The refugee camp is a dangerous place: our administration is retaining asylum seekers in a location that the US State Department classifies as a Level 4 Risk Area for US citizens, unsafe for travel and on par in violence with places such as Afghanistan and Syria. On my last two trips to Matamoros, I met several people who had been kidnapped by local cartels – and who managed to escape through sheer wits and absolute courage.

And for some, who traveled with children to the southern border and are now living under abysmal conditions, they have made one of the most difficult of choices imaginable: they have walked as a family to the Bridge, and with a firm push, handed their kids to Customs and Border Protection, with a real risk of never being reunited.

Two bridges. I cherish the connection that the young people of Forest Park have made between them both, in affirming that No Human Is Illegal. 

As American citizens we take for granted the privilege and protection that a US passport may afford – and we should acknowledge that a piece of paper designating us as a citizen or resident of this country cannot define our status as human beings who exist. We are all entitled to universal human rights.

Lack of possession of a document should not be the pathway to detention, criminalization, persecution, exploitation, abuse, and discrimination. It should not force parents to give up their children, for families to be separated, or for babies to be held in cages or detention centers.

It is entirely possible that the Circle Avenue Bridge vandal may not share the same insight as our young people. The vandal might believe that undocumented people should simply “get in line” and adjust their status – with no real understanding that in the US, there is no line to get into for that privilege. Perhaps they do not believe that this country has thrived through ingenuity, intelligence, and willpower of immigrants. It may be unfathomable for them to connect with the anger and fear in the eyes of friends and grassroots leaders in the immigration justice space, who wonder daily if this is the day that ICE will detain them and start deportation proceedings. Or understand the relentless urgency of people that have dedicated their lives to social justice causes that drive equity and inclusion for all of us. 

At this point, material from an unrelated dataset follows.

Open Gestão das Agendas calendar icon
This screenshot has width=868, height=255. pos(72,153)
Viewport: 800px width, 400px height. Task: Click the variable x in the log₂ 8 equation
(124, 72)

I know that someday the vandal will be found, and I want to believe that despite our differences, we can still sit together to speak. Because I have hope in the transformational spirit of that spring day in 2017, when Forest Park affirmed there is more that brings us together than tears us apart.

For now, my friends and I will continue to keep watch over the mural at Circle Avenue Bridge. We stand in solidarity with the young adults of Forest Park, with the undocumented community in our part of the western suburbs. 

And we stand with asylum seekers everywhere.